[Task] Only the count is expected: the number of lines below that contain "will".

[Collected data]
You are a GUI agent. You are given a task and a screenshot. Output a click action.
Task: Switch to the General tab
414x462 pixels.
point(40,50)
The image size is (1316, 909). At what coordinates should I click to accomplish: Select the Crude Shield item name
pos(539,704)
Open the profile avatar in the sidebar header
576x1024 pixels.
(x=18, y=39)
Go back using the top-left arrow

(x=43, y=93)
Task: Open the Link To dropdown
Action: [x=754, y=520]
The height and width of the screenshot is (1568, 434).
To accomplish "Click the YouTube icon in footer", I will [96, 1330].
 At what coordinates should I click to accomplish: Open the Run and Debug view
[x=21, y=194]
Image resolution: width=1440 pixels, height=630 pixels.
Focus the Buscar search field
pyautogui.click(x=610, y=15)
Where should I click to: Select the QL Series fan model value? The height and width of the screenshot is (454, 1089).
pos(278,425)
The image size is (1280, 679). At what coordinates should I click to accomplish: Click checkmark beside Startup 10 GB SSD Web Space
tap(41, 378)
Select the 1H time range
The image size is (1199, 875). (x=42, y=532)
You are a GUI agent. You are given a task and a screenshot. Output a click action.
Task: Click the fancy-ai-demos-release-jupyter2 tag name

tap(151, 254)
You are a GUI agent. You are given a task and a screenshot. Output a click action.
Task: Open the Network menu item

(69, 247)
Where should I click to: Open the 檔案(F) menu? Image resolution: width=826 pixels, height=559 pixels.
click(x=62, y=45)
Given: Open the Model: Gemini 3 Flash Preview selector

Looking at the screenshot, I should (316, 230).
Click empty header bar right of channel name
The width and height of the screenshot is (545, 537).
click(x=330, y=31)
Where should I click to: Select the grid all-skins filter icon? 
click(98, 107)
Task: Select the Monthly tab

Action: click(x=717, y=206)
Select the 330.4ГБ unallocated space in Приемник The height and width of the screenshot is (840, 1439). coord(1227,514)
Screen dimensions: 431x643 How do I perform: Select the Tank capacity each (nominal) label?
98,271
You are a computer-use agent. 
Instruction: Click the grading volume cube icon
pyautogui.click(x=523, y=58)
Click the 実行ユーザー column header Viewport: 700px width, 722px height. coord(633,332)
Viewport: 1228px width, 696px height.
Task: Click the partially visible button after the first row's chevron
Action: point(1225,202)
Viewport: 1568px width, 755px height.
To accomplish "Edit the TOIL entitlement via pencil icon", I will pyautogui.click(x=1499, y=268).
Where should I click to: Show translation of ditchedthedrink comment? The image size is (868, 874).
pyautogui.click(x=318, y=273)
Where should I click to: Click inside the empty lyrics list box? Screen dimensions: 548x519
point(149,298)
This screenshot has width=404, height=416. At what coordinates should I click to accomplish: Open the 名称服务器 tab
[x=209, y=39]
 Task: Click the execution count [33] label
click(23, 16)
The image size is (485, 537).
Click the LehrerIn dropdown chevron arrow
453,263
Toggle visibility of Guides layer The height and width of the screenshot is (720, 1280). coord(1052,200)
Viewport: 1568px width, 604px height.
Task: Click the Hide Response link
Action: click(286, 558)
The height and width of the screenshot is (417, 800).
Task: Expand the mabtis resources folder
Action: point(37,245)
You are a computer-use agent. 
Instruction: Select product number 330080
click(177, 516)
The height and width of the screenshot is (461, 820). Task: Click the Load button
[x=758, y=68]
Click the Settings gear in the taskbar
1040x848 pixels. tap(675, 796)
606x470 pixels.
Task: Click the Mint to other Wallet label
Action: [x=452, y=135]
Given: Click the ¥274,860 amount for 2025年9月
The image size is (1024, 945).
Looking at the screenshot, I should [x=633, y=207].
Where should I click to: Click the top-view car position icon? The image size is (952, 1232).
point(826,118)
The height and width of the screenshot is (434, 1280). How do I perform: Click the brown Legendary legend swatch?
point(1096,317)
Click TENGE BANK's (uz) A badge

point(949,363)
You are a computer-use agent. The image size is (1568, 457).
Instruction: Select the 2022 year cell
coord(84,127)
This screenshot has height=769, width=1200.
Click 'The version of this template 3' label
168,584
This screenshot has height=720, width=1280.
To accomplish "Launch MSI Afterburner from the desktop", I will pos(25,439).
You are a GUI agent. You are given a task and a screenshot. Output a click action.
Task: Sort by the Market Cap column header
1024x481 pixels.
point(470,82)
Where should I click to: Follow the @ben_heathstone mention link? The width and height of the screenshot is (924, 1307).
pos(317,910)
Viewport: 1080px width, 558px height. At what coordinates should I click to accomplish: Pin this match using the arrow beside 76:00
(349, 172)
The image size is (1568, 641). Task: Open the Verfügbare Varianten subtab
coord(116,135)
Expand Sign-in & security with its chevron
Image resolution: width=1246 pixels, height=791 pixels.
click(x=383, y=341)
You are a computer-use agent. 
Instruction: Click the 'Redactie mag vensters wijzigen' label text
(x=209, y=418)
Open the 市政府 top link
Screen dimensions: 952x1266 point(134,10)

[Exercise answer] 3